Traversal of the world feels natural, and Fairburne can get around with relative ease thanks to a more polished movement system, but there's still work to be done and there are moments where actions don't feel as seamless as they could. He doesn't, for example, move with the same finesse as Sam Fisher, and when it comes to stealth-action, that's certainly the benchmark. The levels themselves offer more verticality, a welcome change, but also something that we'd have liked taken further.
We experienced a handful of crashes, this because for some reason a couple of auto-saves were corrupted (although the game saves very regularly, so it was a minor inconvenience). However, our chief complaint relates to the narrative. There is a story that emerges throughout the campaign, but it doesn't pack as much punch as we'd have liked. Beyond the wider events surrounding the imminent invasion of Italy, the story that holds everything together isn't all that compelling; given the grandness of the setting, that's a pity. Cutscenes are for the most part in-engine, usually initiated in base camp as you talk to your various comrades before each mission. All you can do is wander between them and initiate short scenes that add a bit of context to the upcoming mission, highlighting objectives and detailing side quests.
Looking beyond the campaign, Rebellion has bulked up the offering this time, with more multiplayer modes to entertain players once the campaign credits have rolled. There's surprisingly expansive co-op missions where one player (Fairburne) snipes and the other player (a fantastically British sidekick called Harry Hawker) moves around under cover to take care of those guards that can't be removed from range. You can also play the campaign missions in two-player co-op should you wish, changing the feel of a given level and allowing for a different brand of tactical planning. On top of that there's a wave-based mode for up to four players, similar to Nazi Zombie Trilogy but with a bit more depth and added challenge thanks to the fact these enemies have, you know, brains. Players guard an objective as waves of soldiers attack from all angles, and every third round sees the team relocate to a new defensive position.
Finally there's competitive multiplayer. Previous game types return alongside a more action-focused alternative. The new Control mode changes the formula somewhat, moving away from long range combat and bringing the action in a little closer. It's hard to gauge how the adversarial side of the game will feel and evolve when it's better populated, but everything seems to be in order and there's fun to be had here; it's certainly a viable alternative to all the fast-paced action we get from the traditional shooters.

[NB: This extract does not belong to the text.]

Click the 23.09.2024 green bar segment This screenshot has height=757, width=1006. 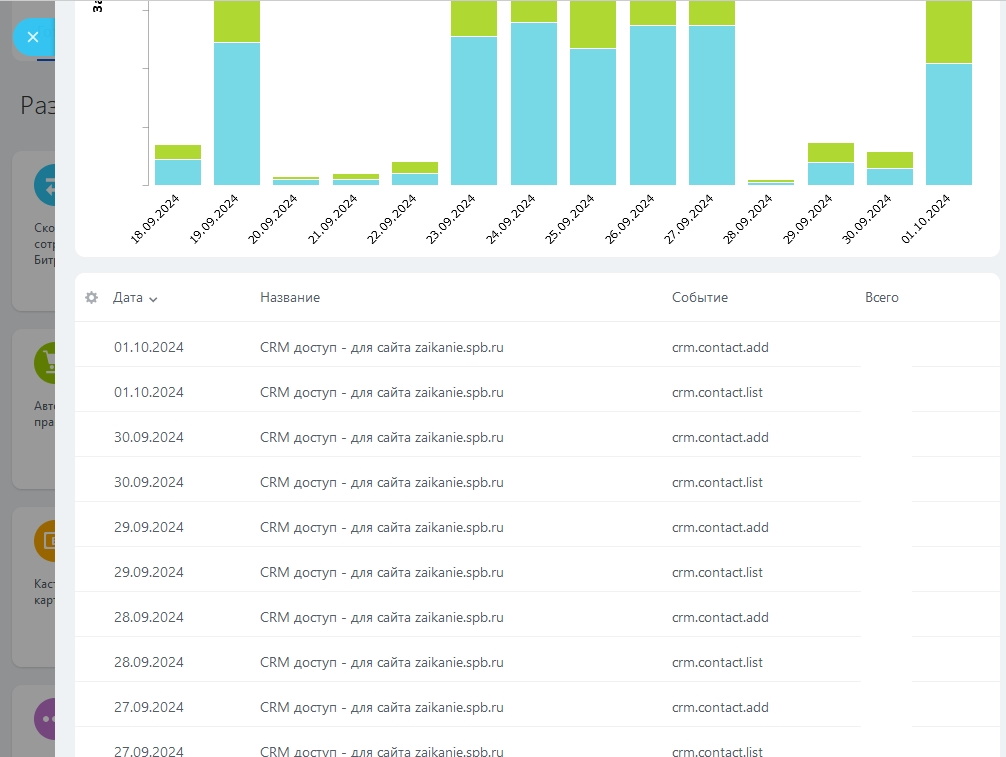click(x=474, y=18)
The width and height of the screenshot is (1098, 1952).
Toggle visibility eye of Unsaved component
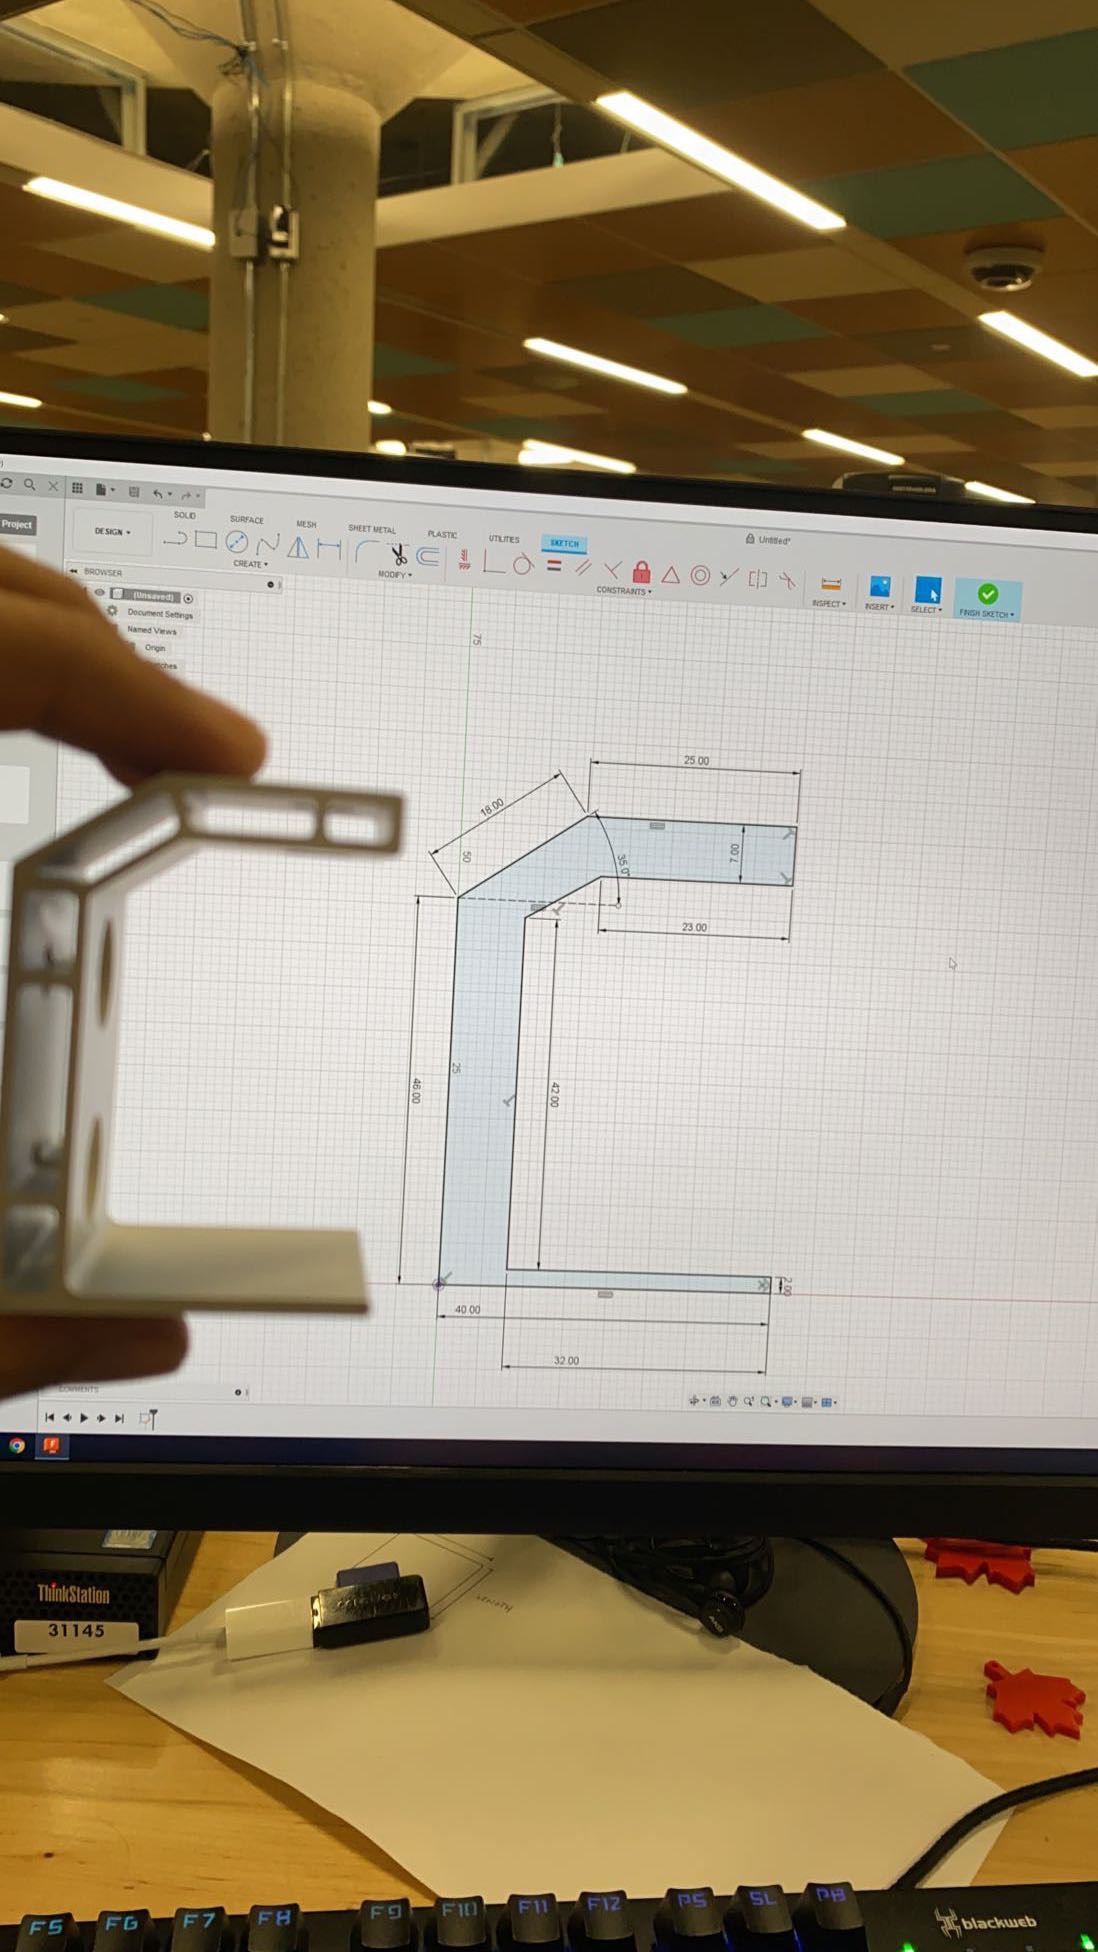pyautogui.click(x=100, y=593)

For the fourth main entry in the series, Rebellion has certainly upped its game. Sniper Elite 4 is a complete package that offers a decent campaign, plenty of co-op action, and solid multiplayer. It marks a step up for the franchise, and the extra time that the studio took to apply polish to the final product certainly paid dividends. It's not perfect, the lack of a compelling story being the most notable omission (and the area that we'd like to see addressed in whatever Rebellion does next), and there are other areas that could be further refined. This isn't a subtle shooter, on the contrary, it revels in violence and glorifies warfare in a way that few other games dare, and some might find this approach a little distasteful at times. But for those with a stomach for the fight, and for fans of long range action, Sniper Elite 4 offers an expansive and engaging experience. Not quite a classic, then, but still another step in the right direction for both studio and franchise alike.